Figure 3.

MEK(QP)-induced p42MAPK activation during entry into M-phase in cycling egg extracts leads to a Ca²⁺-sensitive metaphase arrest. (A) Cycling egg extracts were incubated for 40 min before buffer, MEK(WT), or MEK(QP) was added. Reactions were incubated further and samples were taken for analysis as in Figure 2A. Bold lines under blots indicate time points when M-phase (NEBD and CC) was observed. (B) Samples were taken for cytology as described in Figure 2B after MEK(QP) protein had been added to extracts at 40 min of incubation to activate p42MAPK during entry into M-phase. Extracts arrested in metaphase by MEK(QP) induced activation of p42MAPK during entry into M-phase (sample from A above). (a°, a, and a′) Metaphase spindle at 100 min [60 min after MEK(QP) addition]. Bar, 10 μm. Extracts were arrested in M-phase by the addition of MEK(QP) protein as described above. Thirty minutes later, samples were taken, then Ca²⁺ (b–f) or double distilled H₂O (g) was added, and samples were taken for cytology during further incubation. The samples noted below indicate the duration of incubation after the addition of Ca²⁺ or double distilled H₂O. Bar, 10 μm.
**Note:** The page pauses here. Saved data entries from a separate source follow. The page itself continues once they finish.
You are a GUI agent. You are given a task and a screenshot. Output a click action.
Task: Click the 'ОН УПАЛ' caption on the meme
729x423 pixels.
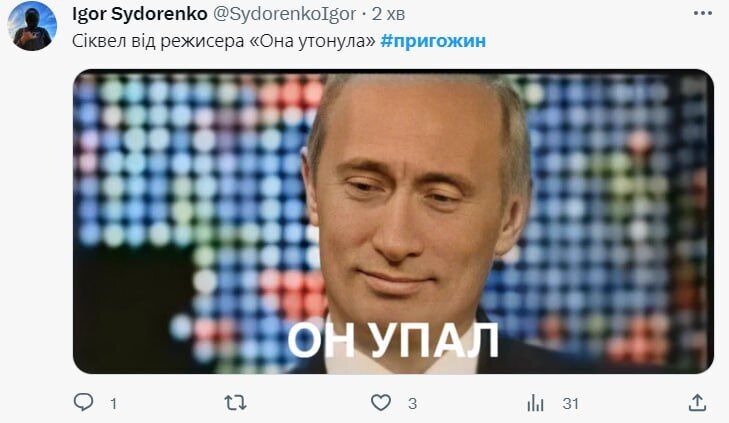click(x=393, y=341)
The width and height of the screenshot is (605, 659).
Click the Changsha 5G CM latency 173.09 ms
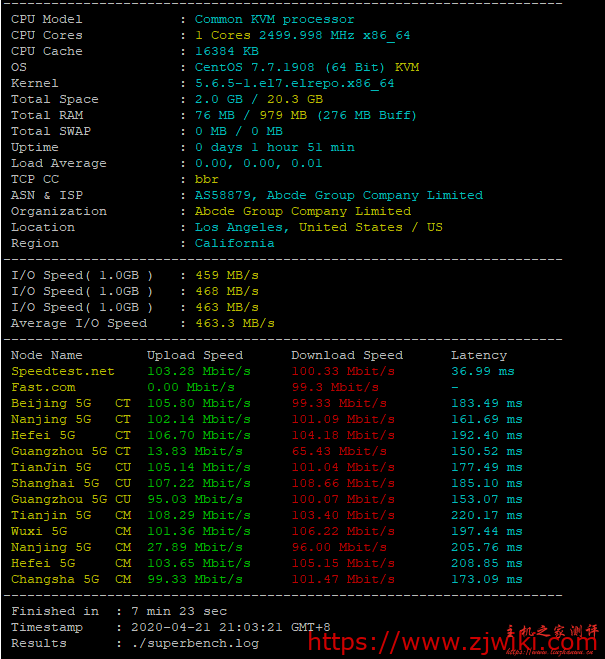coord(486,579)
Letter alone denotes fluorescence image (Hoechst staining); ′ denotes phase/contrast image; ° denotes fluorescence/phase double exposure. (b and b°) Anaphase at 10 min. (c and c′) Decondensing nuclei at 30 min. (d and d′) Decondensed nucleus at 30 min. (e and e′) Decondensed nuclei at 40 min. (f) Enlarging nucleus at 70 min. (g°, g, and g′) Metaphase spindles at 70 min.